> [Goal of the exercise] In the entries below, find the line with "[Mail] (523, 276)" and print exactly every line from there up to and including the line with "Press Releases (279, 2425)", with no other lines.

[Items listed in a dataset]
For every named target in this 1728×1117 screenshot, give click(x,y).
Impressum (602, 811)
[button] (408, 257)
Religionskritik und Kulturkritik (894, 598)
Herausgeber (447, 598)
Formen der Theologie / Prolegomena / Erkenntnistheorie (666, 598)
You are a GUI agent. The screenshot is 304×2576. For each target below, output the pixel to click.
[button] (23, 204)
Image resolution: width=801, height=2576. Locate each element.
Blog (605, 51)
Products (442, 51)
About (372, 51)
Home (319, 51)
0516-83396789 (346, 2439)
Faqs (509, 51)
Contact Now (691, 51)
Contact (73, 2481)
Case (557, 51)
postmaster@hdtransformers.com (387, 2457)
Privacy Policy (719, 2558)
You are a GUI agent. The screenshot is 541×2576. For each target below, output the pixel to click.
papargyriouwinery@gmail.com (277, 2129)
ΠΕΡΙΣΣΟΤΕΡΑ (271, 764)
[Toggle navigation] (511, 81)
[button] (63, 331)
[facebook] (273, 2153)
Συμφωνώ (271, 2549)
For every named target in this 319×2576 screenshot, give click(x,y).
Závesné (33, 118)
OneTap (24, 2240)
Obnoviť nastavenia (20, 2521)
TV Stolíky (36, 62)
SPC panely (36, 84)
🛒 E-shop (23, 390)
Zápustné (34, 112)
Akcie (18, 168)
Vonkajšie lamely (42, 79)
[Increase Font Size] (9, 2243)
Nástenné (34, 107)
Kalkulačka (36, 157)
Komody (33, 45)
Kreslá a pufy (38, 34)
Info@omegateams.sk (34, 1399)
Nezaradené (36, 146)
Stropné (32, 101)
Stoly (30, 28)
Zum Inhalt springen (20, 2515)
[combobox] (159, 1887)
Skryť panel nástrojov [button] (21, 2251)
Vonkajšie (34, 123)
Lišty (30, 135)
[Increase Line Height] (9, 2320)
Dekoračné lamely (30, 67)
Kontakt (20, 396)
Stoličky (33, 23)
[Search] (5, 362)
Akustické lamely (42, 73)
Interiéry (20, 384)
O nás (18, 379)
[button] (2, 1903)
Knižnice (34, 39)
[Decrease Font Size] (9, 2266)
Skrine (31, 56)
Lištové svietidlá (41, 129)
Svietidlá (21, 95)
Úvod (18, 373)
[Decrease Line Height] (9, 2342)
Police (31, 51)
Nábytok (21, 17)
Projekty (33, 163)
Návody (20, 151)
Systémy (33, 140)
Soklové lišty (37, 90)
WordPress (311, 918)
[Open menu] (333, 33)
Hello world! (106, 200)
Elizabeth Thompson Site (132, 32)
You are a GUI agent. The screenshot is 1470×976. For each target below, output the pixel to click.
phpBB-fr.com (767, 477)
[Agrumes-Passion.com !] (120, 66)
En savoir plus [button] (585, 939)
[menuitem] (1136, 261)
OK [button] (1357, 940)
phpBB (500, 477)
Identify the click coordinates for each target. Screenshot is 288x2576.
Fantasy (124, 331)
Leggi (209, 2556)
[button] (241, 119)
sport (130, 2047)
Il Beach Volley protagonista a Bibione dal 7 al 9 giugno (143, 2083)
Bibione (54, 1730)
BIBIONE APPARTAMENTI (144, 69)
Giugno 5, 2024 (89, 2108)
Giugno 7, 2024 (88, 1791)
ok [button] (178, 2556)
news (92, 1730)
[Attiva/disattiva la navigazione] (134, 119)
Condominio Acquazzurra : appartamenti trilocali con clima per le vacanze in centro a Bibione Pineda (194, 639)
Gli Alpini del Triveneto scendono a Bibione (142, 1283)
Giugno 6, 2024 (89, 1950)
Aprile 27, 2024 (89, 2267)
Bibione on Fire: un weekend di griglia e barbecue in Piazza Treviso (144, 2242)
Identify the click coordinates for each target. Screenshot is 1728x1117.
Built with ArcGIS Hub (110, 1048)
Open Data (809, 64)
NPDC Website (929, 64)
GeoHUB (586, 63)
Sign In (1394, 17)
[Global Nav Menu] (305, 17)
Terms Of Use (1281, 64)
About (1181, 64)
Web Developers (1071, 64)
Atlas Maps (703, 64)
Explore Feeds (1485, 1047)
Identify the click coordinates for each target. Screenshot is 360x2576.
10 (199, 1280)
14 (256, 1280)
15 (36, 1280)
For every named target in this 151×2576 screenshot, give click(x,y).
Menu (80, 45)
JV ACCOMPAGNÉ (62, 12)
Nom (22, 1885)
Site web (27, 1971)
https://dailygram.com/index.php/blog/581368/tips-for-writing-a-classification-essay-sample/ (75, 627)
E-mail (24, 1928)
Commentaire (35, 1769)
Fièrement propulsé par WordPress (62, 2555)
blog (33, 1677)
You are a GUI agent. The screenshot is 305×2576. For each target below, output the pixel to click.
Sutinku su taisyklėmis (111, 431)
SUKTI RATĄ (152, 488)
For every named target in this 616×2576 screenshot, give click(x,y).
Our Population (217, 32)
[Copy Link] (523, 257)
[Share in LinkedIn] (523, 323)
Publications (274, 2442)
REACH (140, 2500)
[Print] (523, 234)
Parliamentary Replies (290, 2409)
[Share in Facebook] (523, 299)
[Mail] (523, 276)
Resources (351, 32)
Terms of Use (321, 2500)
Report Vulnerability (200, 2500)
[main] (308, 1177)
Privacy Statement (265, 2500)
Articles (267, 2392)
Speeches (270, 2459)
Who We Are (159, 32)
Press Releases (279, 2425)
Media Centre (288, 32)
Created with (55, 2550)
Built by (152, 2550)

> [Expected answer]
[Mail] (523, 276)
Resources (351, 32)
Terms of Use (321, 2500)
Report Vulnerability (200, 2500)
[main] (308, 1177)
Privacy Statement (265, 2500)
Articles (267, 2392)
Speeches (270, 2459)
Who We Are (159, 32)
Press Releases (279, 2425)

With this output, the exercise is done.